*REQUIRED WORK*:
Reproduce verbatim the rows running from the line containing "Task: View participants" through the end of the rows, including both of those lines.

— START OF INFORMATION GIVEN —

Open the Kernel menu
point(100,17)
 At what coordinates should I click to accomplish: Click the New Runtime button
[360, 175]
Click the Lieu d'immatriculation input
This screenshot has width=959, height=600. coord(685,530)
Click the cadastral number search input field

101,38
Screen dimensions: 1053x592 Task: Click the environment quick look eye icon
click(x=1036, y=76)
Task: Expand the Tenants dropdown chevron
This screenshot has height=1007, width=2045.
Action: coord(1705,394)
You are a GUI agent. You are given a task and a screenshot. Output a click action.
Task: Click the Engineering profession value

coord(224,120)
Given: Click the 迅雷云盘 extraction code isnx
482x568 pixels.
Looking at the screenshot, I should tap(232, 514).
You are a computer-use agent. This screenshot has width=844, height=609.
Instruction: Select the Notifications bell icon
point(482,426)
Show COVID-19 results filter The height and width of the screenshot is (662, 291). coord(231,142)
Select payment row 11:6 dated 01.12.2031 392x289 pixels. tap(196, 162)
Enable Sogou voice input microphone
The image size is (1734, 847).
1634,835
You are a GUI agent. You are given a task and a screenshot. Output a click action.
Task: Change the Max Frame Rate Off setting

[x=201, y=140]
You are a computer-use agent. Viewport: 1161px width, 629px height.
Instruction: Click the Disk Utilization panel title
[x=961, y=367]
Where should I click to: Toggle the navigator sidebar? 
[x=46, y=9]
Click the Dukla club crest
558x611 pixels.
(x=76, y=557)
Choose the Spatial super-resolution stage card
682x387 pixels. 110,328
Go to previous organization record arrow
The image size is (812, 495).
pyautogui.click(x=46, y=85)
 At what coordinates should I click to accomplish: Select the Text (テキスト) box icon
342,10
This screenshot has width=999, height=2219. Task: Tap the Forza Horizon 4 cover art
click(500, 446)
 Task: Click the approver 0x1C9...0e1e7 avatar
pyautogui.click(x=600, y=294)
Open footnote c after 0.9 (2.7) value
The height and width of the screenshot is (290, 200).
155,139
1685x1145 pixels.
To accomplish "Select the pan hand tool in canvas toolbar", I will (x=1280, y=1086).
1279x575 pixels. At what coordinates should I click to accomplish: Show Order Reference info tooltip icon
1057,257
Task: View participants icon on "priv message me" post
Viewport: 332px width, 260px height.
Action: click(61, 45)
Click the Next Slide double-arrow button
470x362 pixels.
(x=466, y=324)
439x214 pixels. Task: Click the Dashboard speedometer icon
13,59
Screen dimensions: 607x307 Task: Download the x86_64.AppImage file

— END OF INFORMATION GIVEN —

*REPLY TO THE TASK*:
Task: View participants icon on "priv message me" post
Viewport: 332px width, 260px height.
Action: click(61, 45)
Click the Next Slide double-arrow button
470x362 pixels.
(x=466, y=324)
439x214 pixels. Task: Click the Dashboard speedometer icon
13,59
Screen dimensions: 607x307 Task: Download the x86_64.AppImage file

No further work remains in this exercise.